====== Data section ======

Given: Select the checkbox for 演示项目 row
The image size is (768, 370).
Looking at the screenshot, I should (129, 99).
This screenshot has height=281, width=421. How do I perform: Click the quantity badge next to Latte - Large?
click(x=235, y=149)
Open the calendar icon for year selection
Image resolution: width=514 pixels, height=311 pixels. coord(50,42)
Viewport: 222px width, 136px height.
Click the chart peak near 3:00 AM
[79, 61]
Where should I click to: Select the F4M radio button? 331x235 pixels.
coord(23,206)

======
====== Data section ======

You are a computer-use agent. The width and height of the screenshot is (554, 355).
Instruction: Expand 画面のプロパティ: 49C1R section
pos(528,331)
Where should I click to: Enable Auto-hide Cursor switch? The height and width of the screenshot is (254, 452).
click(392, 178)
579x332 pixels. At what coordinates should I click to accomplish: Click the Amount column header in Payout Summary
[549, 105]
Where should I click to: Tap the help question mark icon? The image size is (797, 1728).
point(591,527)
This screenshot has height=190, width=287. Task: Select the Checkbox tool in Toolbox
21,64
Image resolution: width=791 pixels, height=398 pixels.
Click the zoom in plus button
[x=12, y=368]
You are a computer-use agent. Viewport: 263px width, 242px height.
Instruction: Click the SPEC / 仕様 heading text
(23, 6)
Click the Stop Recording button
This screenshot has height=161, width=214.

======
====== Data section ======

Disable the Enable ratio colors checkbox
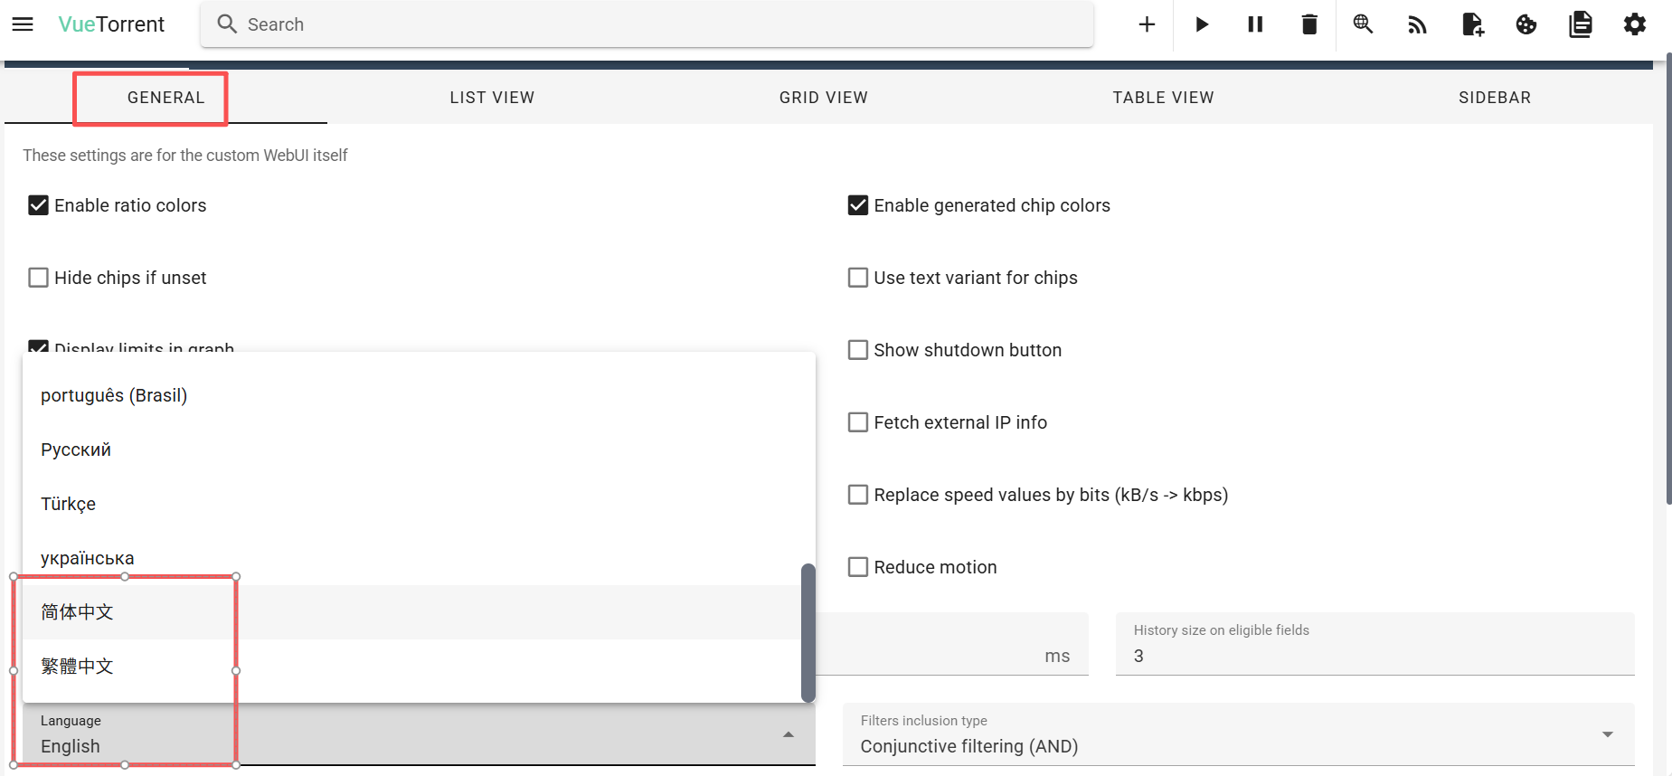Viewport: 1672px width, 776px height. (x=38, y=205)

======

**Task item:** How many lines in the listing contain the word "agent"? Answer with the count and nothing else.

**Solved problem:** 2